# Adoption order application



## Lorella (Jan 10, 2013)

Hi all
Just filing in adoption order application form. 
Is there anyone who might know if having my passport still in my maiden name might be a problem?!
It says I need to put a copy of the photo page in for ID but of course it's not got my current surname on it. 

Do you think they will be really strict or could I put driving license copy in or marriage certificate. 

So wish had got passport changed now....been meaning to for ages. 

X


----------



## littlepoppy86 (Feb 14, 2014)

I've still mine in previous name and you just need to send your marriage cert too  

Congrats :-D x


----------



## Barbados Girl (Jul 7, 2012)

Me too! It is so expensive to change it, what do they expect!? I did what Poppy did and have first hearing on 21st. Eek!


----------



## Miny Moo (Jan 13, 2011)

Oh just want to ask do they not ask for your marriage certificate any more, can you just use your passports, only after our oldests AO seem to have put marriage certificate away so safe can't find it, and if can send just copies of passports would be good,


----------



## EverHopefulmum (Sep 23, 2009)

When we put in our application, I found the deciphering what "supporting evidence" to send so confusing I actually went to the court to make sure I submitted the right thing (under advise of SS as they didn't have a clue either).

I literally took all my paperwork with me including birth my certificate/passport/driving licence & previous wedding certificate and decree absolute etc as previously married. All they needed in the end was current wedding certificate and as i was there in person she just photocopied it there & then & gave it back to me. I was also worried as i only had a photocopy of LO's placement order and the form said it had to be a original or certified copy, but as same county the lady said it was ok as she could source an original/certify my copy so put my mind at rest. 

Most importantly, She also gave me her direct dial number so I could ring her and find out the status of the application all the way through. When I phoned prior to this it was just a generalised call centre for all court issues in the county, neither court specific or Family law specific which i found really unhelpful. So while I know it might not be possible for everyone to get to the court, but I found it much easier in the long run. A friend of mine waited about 4 weeks after submitting just to get the form back saying it was incorrect but then took another week or so to find out why & what she needed to do about it. That would have sent me potty!


----------



## Lorella (Jan 10, 2013)

Oh thanks ladies. I'm so glad I posted , that's really reassuring. 

It doesn't help the stress levels that we are the middle of booking a holiday abroad for June so the passport issue is doing my head in. I think that I am finally going to get it changed now - bit if a wake up call! 

But yes Barbados Girl it is do expensive, hence why it's still in maiden name after 4 years! Oh well gonna have to bite the bullet. Good luck with first hearing. 

Miany Moo - doesn't say anything about marriage cert on my form  

Everhopefulmum - I agree. I've got a number from my SW to ring so will check this morning. It also says you need to send certified birth certificate but the post office doesn't certify BC's anymore. I asked my SW about this and she said sending original is fine. They need to update their supportive notes to say this then so as to stop stressing us mummies out!

● Rows

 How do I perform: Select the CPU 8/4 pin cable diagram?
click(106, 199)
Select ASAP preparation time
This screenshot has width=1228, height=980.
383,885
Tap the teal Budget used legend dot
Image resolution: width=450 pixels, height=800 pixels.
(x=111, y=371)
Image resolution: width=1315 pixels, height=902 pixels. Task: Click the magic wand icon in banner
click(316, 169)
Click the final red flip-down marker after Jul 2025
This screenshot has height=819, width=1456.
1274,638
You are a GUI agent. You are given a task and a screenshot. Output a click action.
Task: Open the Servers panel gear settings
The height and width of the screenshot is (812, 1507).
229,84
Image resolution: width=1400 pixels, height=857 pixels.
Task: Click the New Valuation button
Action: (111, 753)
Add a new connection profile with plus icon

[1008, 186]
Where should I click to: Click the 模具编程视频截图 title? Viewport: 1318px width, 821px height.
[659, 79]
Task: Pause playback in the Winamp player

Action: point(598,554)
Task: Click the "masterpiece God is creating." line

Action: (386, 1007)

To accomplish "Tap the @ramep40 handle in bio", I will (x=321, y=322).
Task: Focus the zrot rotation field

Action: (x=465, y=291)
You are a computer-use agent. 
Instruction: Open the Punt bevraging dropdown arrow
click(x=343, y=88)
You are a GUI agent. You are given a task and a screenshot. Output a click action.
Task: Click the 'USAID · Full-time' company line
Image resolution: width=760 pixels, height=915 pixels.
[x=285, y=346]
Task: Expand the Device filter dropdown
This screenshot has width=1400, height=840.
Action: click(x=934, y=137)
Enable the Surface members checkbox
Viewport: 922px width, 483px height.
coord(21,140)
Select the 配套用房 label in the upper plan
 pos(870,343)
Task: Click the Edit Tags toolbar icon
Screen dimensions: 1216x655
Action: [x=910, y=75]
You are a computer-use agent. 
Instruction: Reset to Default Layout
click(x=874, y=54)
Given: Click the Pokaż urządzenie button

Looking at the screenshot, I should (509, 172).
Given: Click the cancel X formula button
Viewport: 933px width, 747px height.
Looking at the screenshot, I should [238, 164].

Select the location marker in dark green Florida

● What is asked
From the adoption order thread, repeat the passage between "Do you think" and "(Feb 14, 2014)", inclusive.

● Correct output
Do you think they will be really strict or could I put driving license copy in or marriage certificate. 

So wish had got passport changed now....been meaning to for ages. 

X


----------



## littlepoppy86 (Feb 14, 2014)